■ Your assignment: Once you have counted the lines below that contain "computer", give that number and nothing else.

[Collected data entries]
+++

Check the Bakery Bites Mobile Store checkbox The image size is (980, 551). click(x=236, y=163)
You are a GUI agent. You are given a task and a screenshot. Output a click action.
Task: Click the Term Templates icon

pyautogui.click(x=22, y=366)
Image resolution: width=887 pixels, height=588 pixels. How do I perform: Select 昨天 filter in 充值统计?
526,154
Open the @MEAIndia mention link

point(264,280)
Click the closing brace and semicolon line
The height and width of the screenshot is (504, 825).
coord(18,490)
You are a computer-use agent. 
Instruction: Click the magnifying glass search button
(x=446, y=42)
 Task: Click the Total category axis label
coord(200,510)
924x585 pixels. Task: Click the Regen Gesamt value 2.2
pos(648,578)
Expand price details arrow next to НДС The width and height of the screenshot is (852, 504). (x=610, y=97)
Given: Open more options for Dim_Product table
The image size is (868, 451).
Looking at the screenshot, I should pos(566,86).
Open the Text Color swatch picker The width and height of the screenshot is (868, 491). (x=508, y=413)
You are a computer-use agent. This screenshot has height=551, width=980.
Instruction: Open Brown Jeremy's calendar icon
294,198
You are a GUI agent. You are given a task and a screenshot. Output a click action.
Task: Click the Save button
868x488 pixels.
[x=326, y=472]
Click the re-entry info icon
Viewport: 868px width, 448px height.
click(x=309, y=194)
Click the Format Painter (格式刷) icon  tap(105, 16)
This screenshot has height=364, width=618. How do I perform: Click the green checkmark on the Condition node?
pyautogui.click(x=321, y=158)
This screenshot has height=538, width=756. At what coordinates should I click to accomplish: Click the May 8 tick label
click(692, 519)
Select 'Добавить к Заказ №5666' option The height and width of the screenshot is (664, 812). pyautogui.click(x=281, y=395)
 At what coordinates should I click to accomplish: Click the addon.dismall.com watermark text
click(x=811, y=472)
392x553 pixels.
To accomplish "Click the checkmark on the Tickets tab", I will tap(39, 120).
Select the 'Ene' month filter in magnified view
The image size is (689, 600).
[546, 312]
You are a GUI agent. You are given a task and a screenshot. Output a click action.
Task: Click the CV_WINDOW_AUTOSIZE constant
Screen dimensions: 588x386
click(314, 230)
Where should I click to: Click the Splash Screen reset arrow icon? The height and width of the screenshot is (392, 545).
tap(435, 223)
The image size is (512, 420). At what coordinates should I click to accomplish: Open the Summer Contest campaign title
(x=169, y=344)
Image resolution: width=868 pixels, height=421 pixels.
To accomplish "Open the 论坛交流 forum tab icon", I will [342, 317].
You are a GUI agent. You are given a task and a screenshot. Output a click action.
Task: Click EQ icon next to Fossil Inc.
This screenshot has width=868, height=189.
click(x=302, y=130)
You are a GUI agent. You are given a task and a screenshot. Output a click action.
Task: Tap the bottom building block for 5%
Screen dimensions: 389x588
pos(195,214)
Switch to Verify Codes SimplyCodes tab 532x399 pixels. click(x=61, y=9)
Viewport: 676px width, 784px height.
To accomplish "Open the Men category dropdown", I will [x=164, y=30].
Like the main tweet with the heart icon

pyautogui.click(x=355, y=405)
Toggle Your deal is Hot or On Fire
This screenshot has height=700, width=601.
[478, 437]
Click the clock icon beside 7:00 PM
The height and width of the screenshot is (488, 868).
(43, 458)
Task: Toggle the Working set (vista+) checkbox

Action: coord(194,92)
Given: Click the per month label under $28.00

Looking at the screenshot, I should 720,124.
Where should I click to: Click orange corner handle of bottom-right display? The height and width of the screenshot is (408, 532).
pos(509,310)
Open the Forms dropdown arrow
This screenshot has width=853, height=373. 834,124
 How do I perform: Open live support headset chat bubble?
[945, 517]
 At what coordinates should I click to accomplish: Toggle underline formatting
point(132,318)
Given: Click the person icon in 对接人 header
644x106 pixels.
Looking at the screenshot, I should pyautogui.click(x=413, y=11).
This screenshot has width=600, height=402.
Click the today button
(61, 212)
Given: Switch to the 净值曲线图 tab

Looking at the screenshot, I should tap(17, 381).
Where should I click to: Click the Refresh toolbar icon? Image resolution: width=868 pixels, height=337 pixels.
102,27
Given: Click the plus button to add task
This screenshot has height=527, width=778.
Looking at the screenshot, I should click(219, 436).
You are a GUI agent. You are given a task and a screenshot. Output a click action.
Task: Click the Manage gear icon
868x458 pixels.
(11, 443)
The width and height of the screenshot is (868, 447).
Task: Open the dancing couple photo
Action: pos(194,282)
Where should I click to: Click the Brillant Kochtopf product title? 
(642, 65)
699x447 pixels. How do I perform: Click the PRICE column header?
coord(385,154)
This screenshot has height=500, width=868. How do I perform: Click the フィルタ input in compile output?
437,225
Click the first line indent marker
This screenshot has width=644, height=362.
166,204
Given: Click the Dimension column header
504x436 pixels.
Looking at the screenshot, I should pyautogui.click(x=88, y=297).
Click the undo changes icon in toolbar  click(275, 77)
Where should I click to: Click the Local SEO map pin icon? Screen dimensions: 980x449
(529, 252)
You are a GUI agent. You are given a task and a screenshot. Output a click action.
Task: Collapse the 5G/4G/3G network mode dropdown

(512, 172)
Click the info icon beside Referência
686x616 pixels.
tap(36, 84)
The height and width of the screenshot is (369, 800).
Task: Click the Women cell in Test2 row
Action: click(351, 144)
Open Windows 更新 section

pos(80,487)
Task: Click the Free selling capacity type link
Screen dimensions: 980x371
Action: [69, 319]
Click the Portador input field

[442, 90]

+++

■ Worked solution: 2